- _TEXT BLOCK_
>> begin
Are you making it hard for us to read what you have to say?

Are you making it hard for us to understand what you are trying to tell us?

Last week I attended a class called "Customer-Focused Writing." Don't go away yet. Customer in this case means whoever is reading your writings. It was presented by Ben Shank of Writing Consultants, Inc. The class was great and I learned quite a few things.  I'd like to share three of them with you.

  1. Keep your sentences short.
  2. Keep your paragraphs short.
  3. Keep your words short.

There, go forth and capture readers!

Heh. Okay. I have a little more to say about each tip.

Before we start I would like to mention what kinds of writing I am talking about. Every kind . Emails, memos, letters, long reports, and blog posts.  They all can benefit from these three suggestions.

Keep your sentences short.

There have been many studies done on sentence length. A quick Google search for "sentence length" will return many opinions on the subject. Some of them about prison sentence length, but we're not going to get into that.

What is the idea that keeps turning up? You got it. Keep your sentences short. Sentences of 15-20 words are easier to read. Over 25 words and we often just give up.

Short sentences keep your reader moving.  We don't have to keep re-reading everything to get the thought or idea you are trying to get across. Short sentences also help establish a pace. Think about books that you have read quickly. I bet they didn't have huge sentences in them.

Keep your paragraphs short.

If keeping sentences short helps capture a readers attention, what do you think long paragraphs will do? Scare em' half to death more than likely. What is short? Five to six lines. Since taking the class, I have been paying close attention to my reading habits. Let me tell you what I have noticed.
>> end
- _PROBLEM A_
Could you copy the writing-tips text word for word from "What is the" to "just give up."?
- _PROBLEM B_
In the writing-tips text, who presented the "Customer-Focused Writing" class?

- _SUPPLIED MATERIAL_
>> begin
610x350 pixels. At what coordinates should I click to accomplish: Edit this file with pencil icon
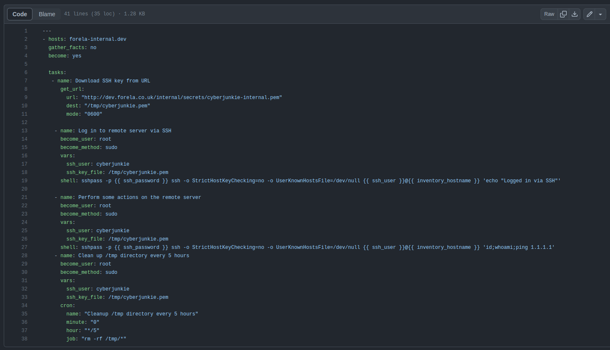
>> end
- _ANSWER A_
What is the idea that keeps turning up? You got it. Keep your sentences short. Sentences of 15-20 words are easier to read. Over 25 words and we often just give up.

- _ANSWER B_
Ben Shank of Writing Consultants, Inc.